In fact, I've often find her in her
“safe place” whenever I return and find bits of this or pieces of
that – sometimes recognizable items that have been chewed into an
unsalvageable pulp.
It's not her fault. She's just a dog,
who, left to her own devices will get into mischief if not properly
supervised. I know I shouldn't really blame her … though I do,
whether it's her fault or not.
For instance:
“Ma-uhmmmm,” said The Champ, three
hours before the Super Bowl caused him to remember he was once the
proud owner of a fist-sized Nerf football, and
wouldn't-it-be-fun-to-play-football-in-the-house. “Hey, I can't
find my football,” he said, which all mothers know is code for
“Find it for meeeeeeee! Now! please?”
“You mean the one I snuck into the
yard sale box while you were busy selling lemonade to the neighbors
last summer?” Come on. I'd never be crazy enough to say aloud in a
million years. “Oh, sorry bud. The dog chewed it up,” I said
instead.
What? She's not going to say anything.
And besides with all the toys I've patted her head for pre-chewing
before the dustpan cycle, I feel a little guilty chastising her for
laying waste to the boy's plastic village.

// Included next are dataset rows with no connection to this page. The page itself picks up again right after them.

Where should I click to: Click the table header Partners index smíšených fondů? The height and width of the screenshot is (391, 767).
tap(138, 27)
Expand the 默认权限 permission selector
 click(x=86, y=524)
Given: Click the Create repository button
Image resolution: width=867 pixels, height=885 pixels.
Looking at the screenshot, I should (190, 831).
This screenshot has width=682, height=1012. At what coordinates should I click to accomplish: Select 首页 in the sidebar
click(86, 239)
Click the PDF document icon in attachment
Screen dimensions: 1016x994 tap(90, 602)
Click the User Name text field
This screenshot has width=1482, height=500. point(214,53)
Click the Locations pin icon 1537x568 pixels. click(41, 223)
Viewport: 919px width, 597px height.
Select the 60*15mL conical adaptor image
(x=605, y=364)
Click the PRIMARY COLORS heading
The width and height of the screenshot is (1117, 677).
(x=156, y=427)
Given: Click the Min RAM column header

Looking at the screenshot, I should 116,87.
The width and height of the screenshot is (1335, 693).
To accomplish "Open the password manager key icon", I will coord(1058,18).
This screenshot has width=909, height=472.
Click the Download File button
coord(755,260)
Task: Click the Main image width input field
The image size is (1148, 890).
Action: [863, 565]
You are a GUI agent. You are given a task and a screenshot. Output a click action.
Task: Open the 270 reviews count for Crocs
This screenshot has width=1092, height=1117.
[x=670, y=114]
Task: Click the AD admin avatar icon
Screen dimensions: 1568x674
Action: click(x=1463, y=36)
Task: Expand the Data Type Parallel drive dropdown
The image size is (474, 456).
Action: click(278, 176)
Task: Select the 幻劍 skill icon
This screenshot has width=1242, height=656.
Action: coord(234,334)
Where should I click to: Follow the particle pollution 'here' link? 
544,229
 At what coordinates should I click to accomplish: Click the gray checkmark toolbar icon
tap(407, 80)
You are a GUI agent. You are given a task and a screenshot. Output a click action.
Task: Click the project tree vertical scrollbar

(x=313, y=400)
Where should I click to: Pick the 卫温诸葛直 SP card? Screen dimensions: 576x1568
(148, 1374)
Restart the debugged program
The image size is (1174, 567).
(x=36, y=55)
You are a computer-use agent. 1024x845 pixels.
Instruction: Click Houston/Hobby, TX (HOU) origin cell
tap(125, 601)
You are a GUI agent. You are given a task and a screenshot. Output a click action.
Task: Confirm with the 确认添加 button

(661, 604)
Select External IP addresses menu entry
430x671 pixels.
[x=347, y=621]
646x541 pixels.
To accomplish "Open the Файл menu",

It's not as if she breathes fire.
She's just a little overzealous – the
bull in the china shop kind, not the oversized lizard in Tokyo
variety.
The Champ gets it. He realizes she
can't help herself.
She's eaten so many kitchen sponges,
blocks, socks, books, pencils, pens, markers, crayons, stuffed
animals, paintbrushes, pillows, lunch boxes, mini guys, frilly dolls,
toilet paper rolls, bathmats, rugs, magazine covers, balls of yarn …
not to mention food items that have no place in her canine diet …
even the boy realizes she has a compulsion.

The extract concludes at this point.